A young mom was walking with her child in Pittsburgh's Squirrel Hill area shortly after the synagogue murders there on October 27. Shaken, she told a TV reporter that this kind of thing doesn't happen here, people don't worry about guns. Left unsaid was that it happens in other parts of the city. The safe, protected, even privileged quality of her daily experience was destabilized.
It's normal to feel shattered in your home self at those moments. I felt it, though I'm distanced from the Toronto area I grew up in. It too was leafy, hilly, and safe. Before we moved from downtown when I was nine, there was some anti-Semitism; fights at recess because I was "the Jew."
Afterward, those moments were minimal and verbal, like a chef where I worked calling me Little Jew. But I too was shaken by the Kristallnacht echoes in Pittsburgh, and not only because one victim -- Joyce Fienberg -- had been in our class at Holy Blossom here. We may see ourselves as generically human, or individuals. But we all arrived in a particular form. You are who you were, along with whoever you've become.
What I puzzle over, in these moments, is why they aren't also seized on as opportunities to augment compassion for others: to understand, for instance, what it's like in areas were people do worry about guns (as perhaps that mom did, though not in the clip). A chance to extend solidarity -- a word that might sound bombastic or beautiful to you, depending -- to other parents who worry that their sons might be killed by guns or police, as even Obama said he would if he had boys. The reaction of those other parents might be reciprocal solidarity: Welcome to the club.
The great missed chance, I felt, was 9-11. Naively, I hoped Americans might grasp the experience familiar to so many of being invaded and bombed by aggressive foreigners -- like Haiti in 1915, Santo Domingo in 1965, Beirut in 1982. Vietnam, India, China. Silly me.
It did the opposite, creating a thirst for revenge stoked by insiders with plans for a "new American century," who used it "creatively" to invade Muslim nations and impose ongoing hell (up to and including Yemen) on people with zero connection to 9-11. Or the sad response of young Americans who enlisted idealistically and lost lives, limbs and youth. This week, a wiser character on Seal Team -- after losing another unit member -- said, "We don't ask why we're here."
Maybe what's more amazing is that some people do use those events to extend empathy and create links of solidarity. After Quebec City's mosque shooting in 2017, synagogue members in Toronto formed human defence lines around mosques here. Now, I learned this week, Muslims will do the same around synagogues.
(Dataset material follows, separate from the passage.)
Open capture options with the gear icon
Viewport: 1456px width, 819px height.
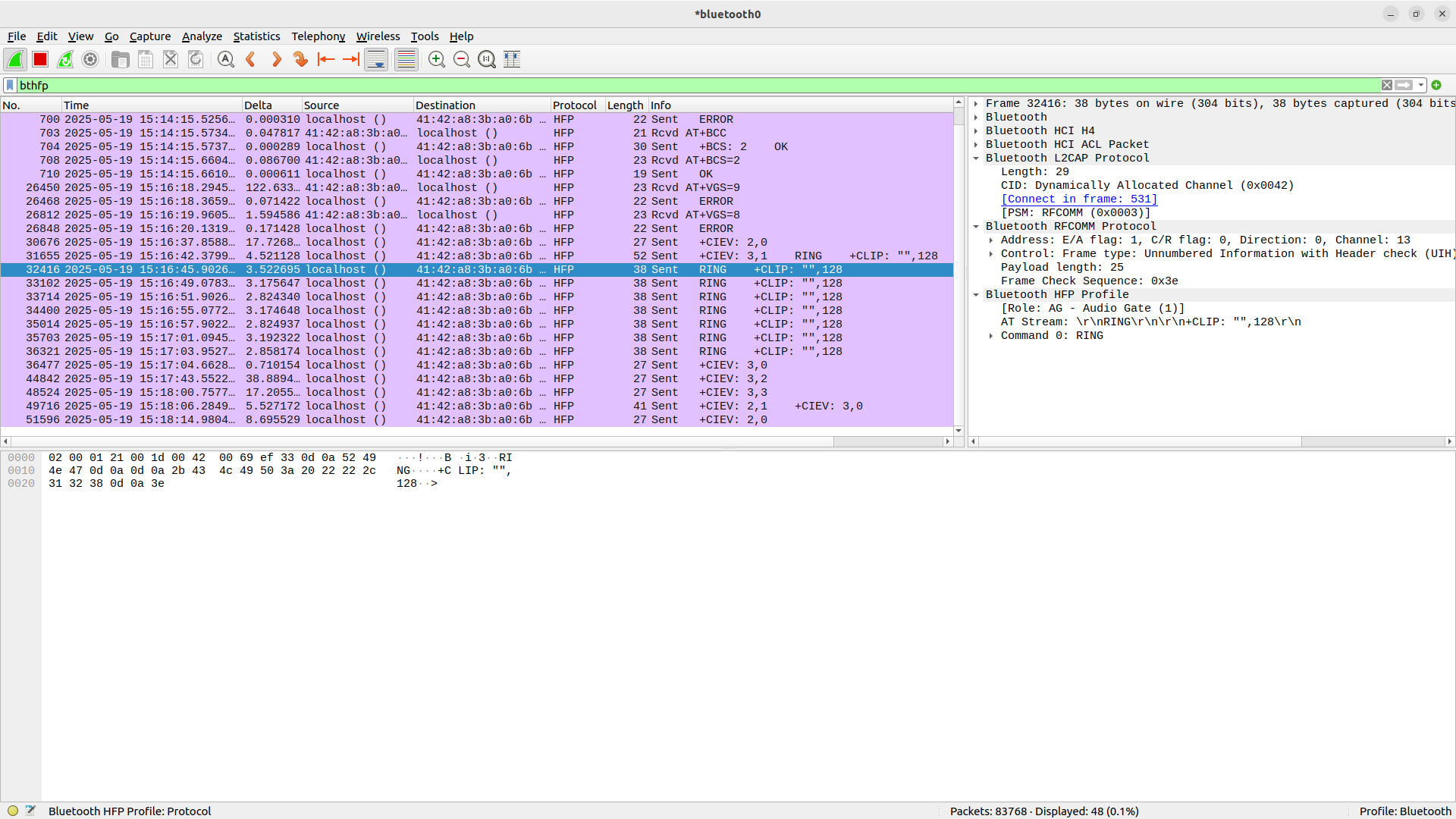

I heard about it at a benefit for Dr. Izzeldin Abuelaish's Daughters for Life organization. In 2009, three of his daughters died in their Gaza home from Israeli shelling. His response was a book, I Shall Not Hate, and the DFL, which sponsors girls from mideastern countries to post-secondary education.
I think it's largely arbitrary whether you choose to be amazed that people don't learn solidarity from these catastrophes or that they do. Either you're shocked when humans behave badly, or you're shocked when they don't. But the fate of our species may depend on which way the balance tips.
Let me note one other experience that could engender solidarity: indignity. At Izzeldin's benefit, they honoured Bethlehem's first woman mayor, Vera Baboun. She spoke forcefully. Her husband was jailed for three years for actions opposing Israel's control of the West Bank. After his release, the garage he owned was destroyed by shelling. She said he gave up then -- he's died since -- and handed the task over to her: "both sword and shield."
Palestinians have suffered unspeakable indignities, though they're hardly alone. But recently, Americans and other Westerners have felt the indignity of Trump's "leadership." It's been humiliating and laid a burden on their mental health. But it's also an opportunity -- to unite with others who've been mortified by foul leadership and suppression. The resistance in many places are now known as indignadoes, which contains both the words "indignity" and "dignity."